TASK ITEM A:
Copy everything from "And if I can" down to "up the environment?" in the passage on soft drinks.
TASK ITEM B:
In the passage on soft drinks, list the conditions named right after the words "a higher prevalence of".
TASK ITEM C:
Pick up the passage on soft drinks after its last sentence and keep writing.

There’s no doubt that consumption of pop is harmful, even deadly but you’d never know it from the soft drink industry. Professor Paulette Nestle, nutritionist at New York University, is blunt:

“The science is clear. Kids and adults who drink pop tend to be heavier and have a higher prevalence of obesity, type 2 diabetes, heart disease, and tooth decay.”

coca_cola_bubbles

Studies funded by the soft drink industry find the opposite: roughly 85 per cent of them find pop to be harmless. And if there is a problem, they say, it’s your fault. No one is holding a gun to your head and forcing pop down your throat. The problem lies on the shoulders of individual consumers. It’s a matter of choice. If only consumers would exercise more.

However, consumers make choices on what they perceive about a product and the sugar water industry is persuasive. They spend millions of dollars on Super Bowl ads that avoid the product itself. Instead, they market deep emotional connections to friends and family. If I can find happiness in a can of Coke, why wouldn’t I drink it?

And if I can find my identity in a can of pop, all the better. Coke sells cans with my name on it and words such as Love and Superstar. Who wouldn’t want to support a corporation that supports the arts, community projects, and cleaning up the environment?

EXCERPTED DATA:
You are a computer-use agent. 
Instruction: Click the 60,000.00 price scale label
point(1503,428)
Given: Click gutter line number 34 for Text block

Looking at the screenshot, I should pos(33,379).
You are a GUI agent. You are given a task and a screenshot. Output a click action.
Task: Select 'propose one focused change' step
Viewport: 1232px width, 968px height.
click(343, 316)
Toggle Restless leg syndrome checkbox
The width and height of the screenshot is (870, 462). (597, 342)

---

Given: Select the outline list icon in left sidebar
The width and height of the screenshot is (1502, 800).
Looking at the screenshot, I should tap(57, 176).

RESPONSE BOX A:
And if I can find my identity in a can of pop, all the better. Coke sells cans with my name on it and words such as Love and Superstar. Who wouldn’t want to support a corporation that supports the arts, community projects, and cleaning up the environment?

RESPONSE BOX B:
obesity
type 2 diabetes
heart disease
tooth decay

RESPONSE BOX C:
“When Philadelphia was considering a soft-drink tax, Coke offered to give the Children’s Hospital of Philadelphia $10 million. It’s that kind of thing,” says the author of eight books in a newsletter from the Centre for Science in the Public Interest.

It’s a standard tactic used by the merchants of misery. You see it used by proponents of Ajax mine in Kamloops. They don’t address the problems that the mine will create: like toxic dust, groundwater contamination, potential sludge spills, the environmental headache created by the mountain of tailings when they leave.

No, Ajax mine tells us how important copper is to our daily lives, how they will create jobs, how they support our university and the arts. To oppose the mine is to oppose family and community, they would have us to believe.

The sugar water industry has learned from the tobacco industry that you can counter science by creating doubt. Sure, 99 per cent of studies might find that consumption of tobacco causes cancer but if only one study is inconclusive, then maybe tobacco is not that bad. It’s human nature to hope that something we want will be OK despite mounting evidence to the contrary, something we are addicted to or feel a deep emotional connection to, something that will create jobs.

Another tool in the toolbox is to fund groups like the Global Energy Balance Network. The group employed scientists of considerable stature who found that lack of exercise, not diet, was responsible for the obesity epidemic. Then a reporter for the New York Times discovered that these scientists had been taking millions of dollars in research grants from Coca Cola including funding of the website.

One of these scientists said not worry about eating less, gobbling junk food, drinking pop. Just be more active. Would it were true.